U.S. Supreme Court
Wright v. United States, 302 U.S. 583 (1938)
Wright v. United States
Argued November 1, 1937
Decided January 17, 1938
302 U.S. 583
1. In the last clause of Const., Art. I, § 7, par. 2, which provides:
"If any Bill shall not be returned by the President within ten Days (Sundays excepted) after it shall have been presented to him, the Same shall be a Law, in like Manner as if he had signed it, unless the Congress by their Adjournment prevent its Return, in which case it shall not be a Law,"
the words "the Congress" refer to the entire legislative body consisting of both Houses.

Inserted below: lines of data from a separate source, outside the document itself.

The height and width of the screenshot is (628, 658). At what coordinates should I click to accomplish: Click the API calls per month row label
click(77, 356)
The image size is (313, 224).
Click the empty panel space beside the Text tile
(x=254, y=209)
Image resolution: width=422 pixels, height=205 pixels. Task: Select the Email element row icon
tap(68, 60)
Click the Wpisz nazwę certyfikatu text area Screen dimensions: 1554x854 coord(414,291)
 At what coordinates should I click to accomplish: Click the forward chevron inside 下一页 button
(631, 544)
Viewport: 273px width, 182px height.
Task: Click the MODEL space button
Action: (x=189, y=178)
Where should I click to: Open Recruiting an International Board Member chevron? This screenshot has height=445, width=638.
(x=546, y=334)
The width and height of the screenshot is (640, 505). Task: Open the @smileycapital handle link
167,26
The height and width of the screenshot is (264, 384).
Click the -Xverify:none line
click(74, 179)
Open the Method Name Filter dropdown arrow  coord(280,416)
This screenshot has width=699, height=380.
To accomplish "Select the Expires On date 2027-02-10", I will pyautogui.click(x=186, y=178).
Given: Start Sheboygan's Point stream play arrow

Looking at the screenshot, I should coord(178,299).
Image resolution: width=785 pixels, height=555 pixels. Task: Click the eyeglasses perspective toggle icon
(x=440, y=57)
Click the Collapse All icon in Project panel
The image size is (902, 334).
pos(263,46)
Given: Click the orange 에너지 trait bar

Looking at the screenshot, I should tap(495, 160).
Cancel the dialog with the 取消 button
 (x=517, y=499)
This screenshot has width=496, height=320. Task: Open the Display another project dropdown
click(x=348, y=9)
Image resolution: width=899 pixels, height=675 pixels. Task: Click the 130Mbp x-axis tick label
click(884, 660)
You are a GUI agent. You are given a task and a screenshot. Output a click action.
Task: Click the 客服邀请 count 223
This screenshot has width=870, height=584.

P. 302 U. S. 587.
2. The Constitution neither defines what shall constitute a return of a bill by the President nor denies the use of appropriate agencies in effecting a return. P. 302 U. S. 589. chanrobles.com-red
3. A bill, passed by both houses of Congress, was presented to the President of the United States on Friday, April 24. On Monday, May 4, the Senate took a recess until Thursday noon, May 7. The House of Representatives remained in session. On May 5, the President returned the bill with a message setting forth his objections addressed to the Senate, in which the bill had originated, and bill and message were delivered on that day to the Secretary of the Senate. When the Senate reconvened on May 7, the Secretary advised the Senate of the return of the bill and the delivery of the President's message. On the same day, the President of the Senate laid before it the Secretary's letter and the message. The message was read and, with the bill, was referred to the Senate Committee on Claims. No further action was taken. Held that the bill did not become a law. Pp. 302 U. S. 589, 302 U. S. 598.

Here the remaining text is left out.